Albuquerque: House of Spies

November 10, 2009
By
Spy House Bed and Breakfast in Albuquerque

Spy House Bed and Breakfast in Albuquerque

I’m no stranger to lodgings with a past. In my travels, I’ve shared quarters with everyone from the ghost of a Cajun girl to the shadowy form of an Irish stone builder, and once got to stay in a room formerly occupied by the writer F. Scott Fitzgerald (neither he nor Gatsby made an appearance).

But a bed-and-breakfast in Albuquerque provided my first chance to sleep in the room of a convicted spy. The appropriately named Spy House, an Arts and Crafts-style bungalow, played a key role in one of the most controversial chapters of the Cold War period: the espionage of Harry Gold, his conspirator, David Greenglass, and his sister and brother-in-law, Ethel and Julius Rosenberg.

On a June day in 1945, Gold visited an apartment Greenglass shared with his wife, Ruth. He was to deliver certain documents, but first had to verify Greenglass’ identity. Gold handed Greenglass a piece of cardboard cut from a Jell-O box, which Greenglass matched to his own fragment. The spy had met the courier.

In return for $500, Greenglass, who worked at the nuclear labs in Los Alamos, gave Gold drawings

The Greenglass Room at Spy House

The Greenglass Room at Spy House

that detailed the implosion effect needed to trigger an atomic reaction. Gold’s mission was to deliver the drawings to the Russians.

However, the Russians didn’t have time to use the drawings. Less than a month later, the U.S. dropped the atomic bomb on Hiroshima and followed three days later with a similar device over Nagasaki.

A few years later, U.S. and U.K. intelligence agents found Gold, who led them to Greenglass and the Rosenbergs. In 1951, Gold and Greenglass were convicted of espionage, and served prison terms of 15 years and 10 years, respectively. Greenglass’ sister and brother-in-law, against whom he testified, got the electric chair.

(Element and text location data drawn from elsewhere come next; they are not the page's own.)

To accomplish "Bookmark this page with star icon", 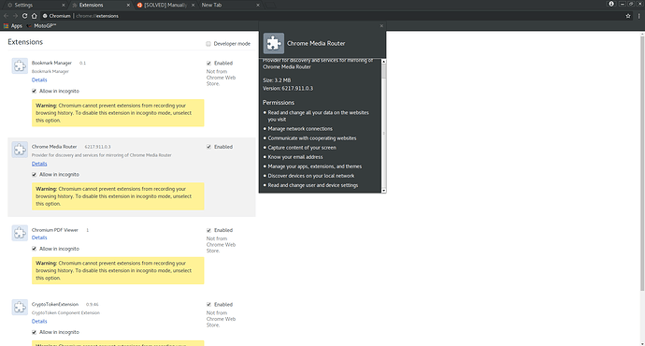I will pos(628,16).
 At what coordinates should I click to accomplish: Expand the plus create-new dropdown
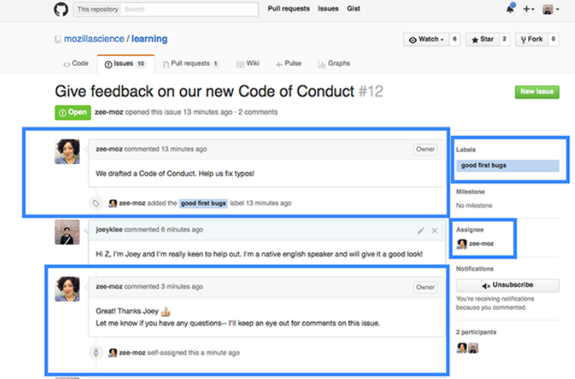click(x=528, y=9)
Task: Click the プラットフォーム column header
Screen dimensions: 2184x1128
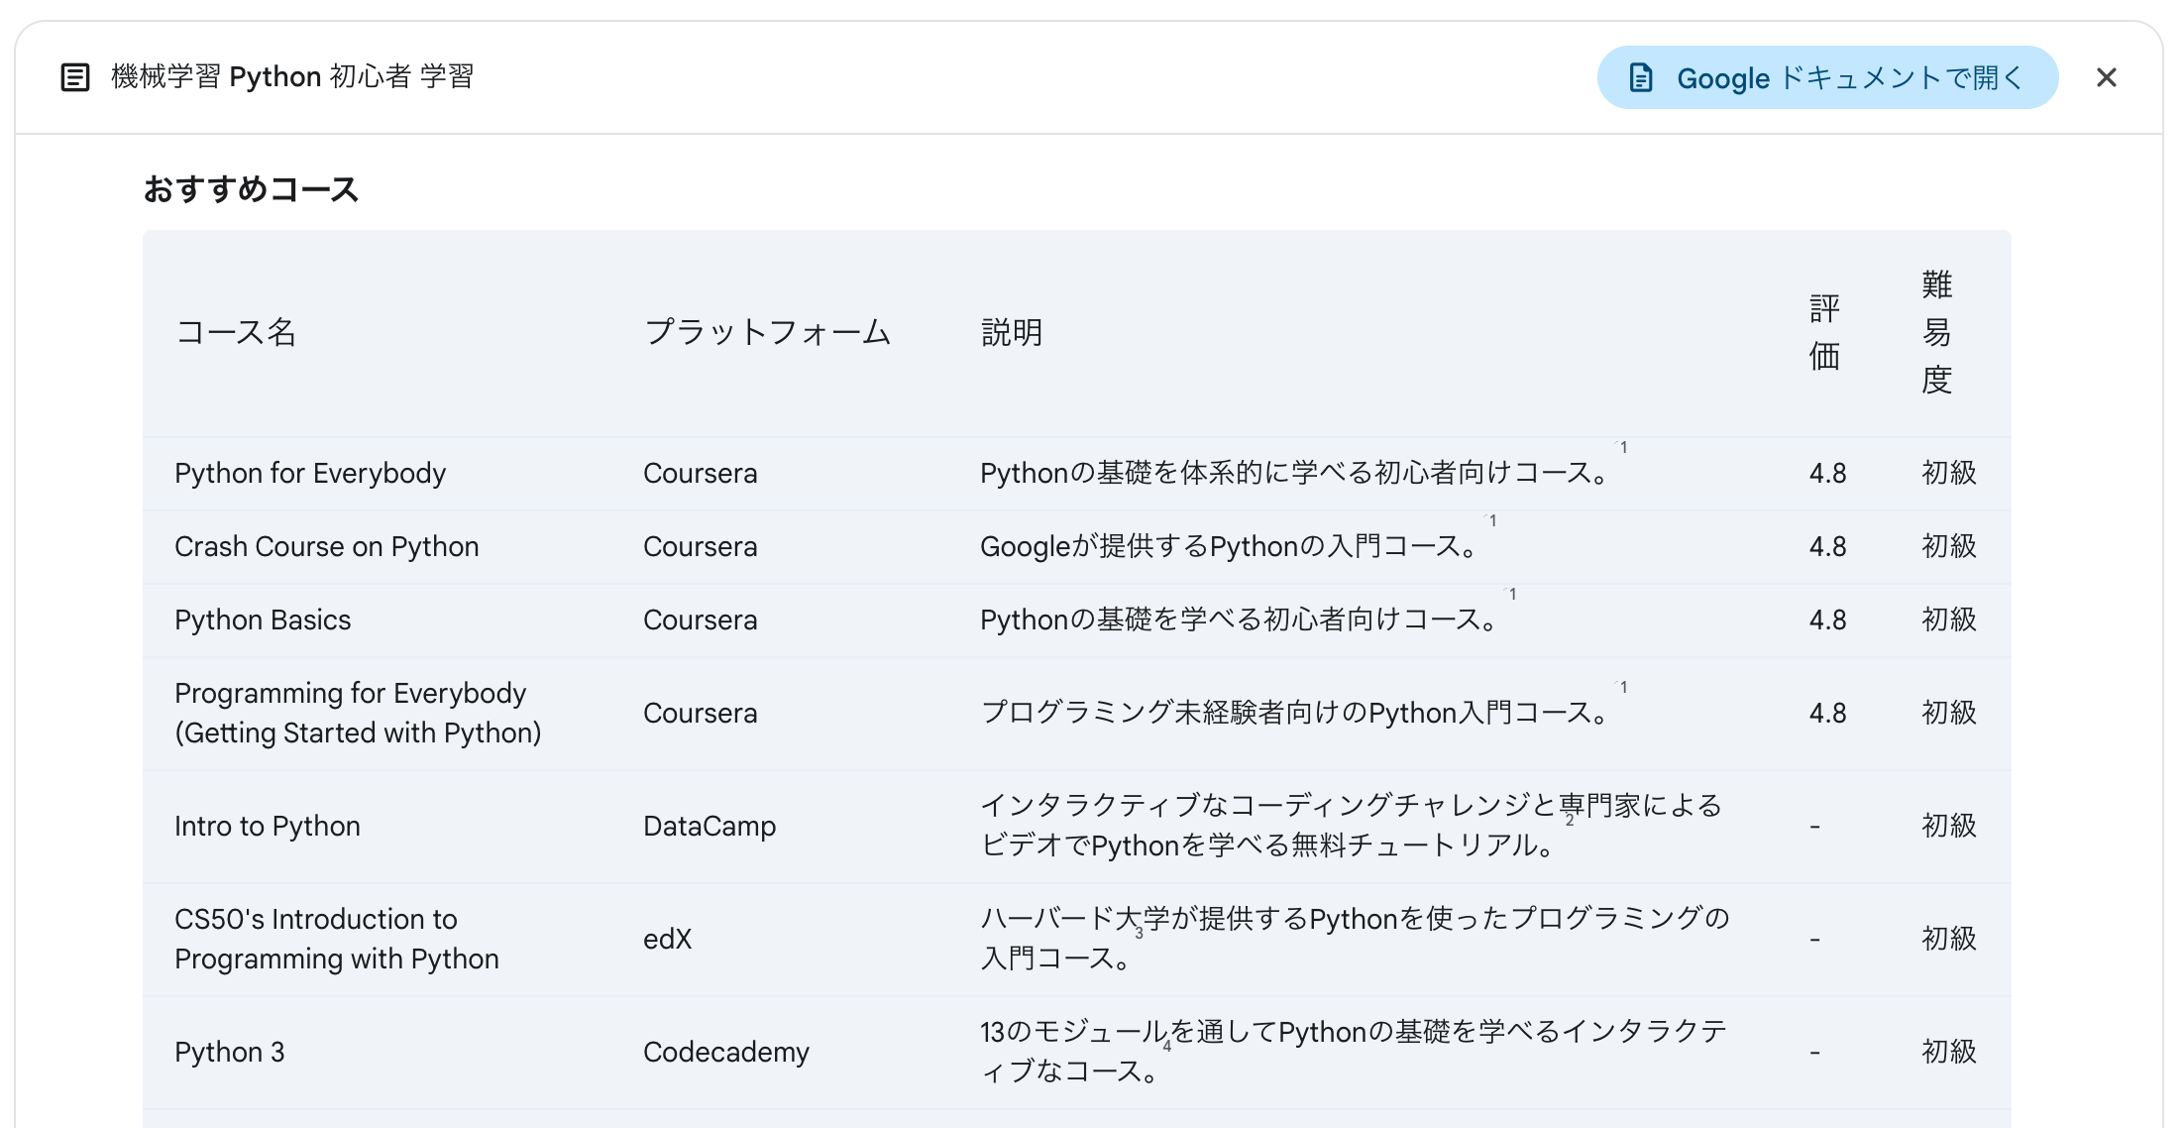Action: click(x=768, y=332)
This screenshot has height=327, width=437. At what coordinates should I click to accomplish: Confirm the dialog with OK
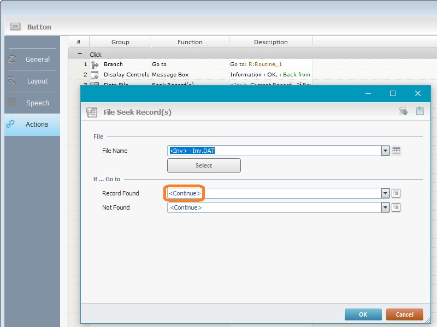363,314
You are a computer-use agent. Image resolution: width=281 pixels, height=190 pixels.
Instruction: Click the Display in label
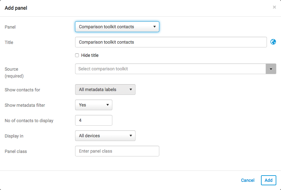(14, 136)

Today, the renovated property hardly seems spy-like. The current owners, Kara and Steve Grant, who purchased the house in 2004, tore out walls, have retained the handsome original woodwork and leaded glass windows, while freshening and updating the four-room inn –– and the adjoining Heritage House B&B–– to make them suitable for guests. Three of the rooms in the Spy House take their names from the notorious figures at the center of the case: Gold, Rosenberg and Greenglass.

All of the rooms appealed to me, but the choice of where to stay was obvious: I wanted to sleep with the ghost of a Soviet agent. The room, now painted a cherry yellow, is smaller than many of the others. An ordinary-looking table that with flat-screen television offers one of the few clues that there more than meets the eye at this B&B. Once, a little over 60 years ago, the table held drawings reportedly sketched by Greenglass that showed how to destroy the world.

When I touched the table, a shiver ran up my arm. In the Spy House, the political becomes very personal.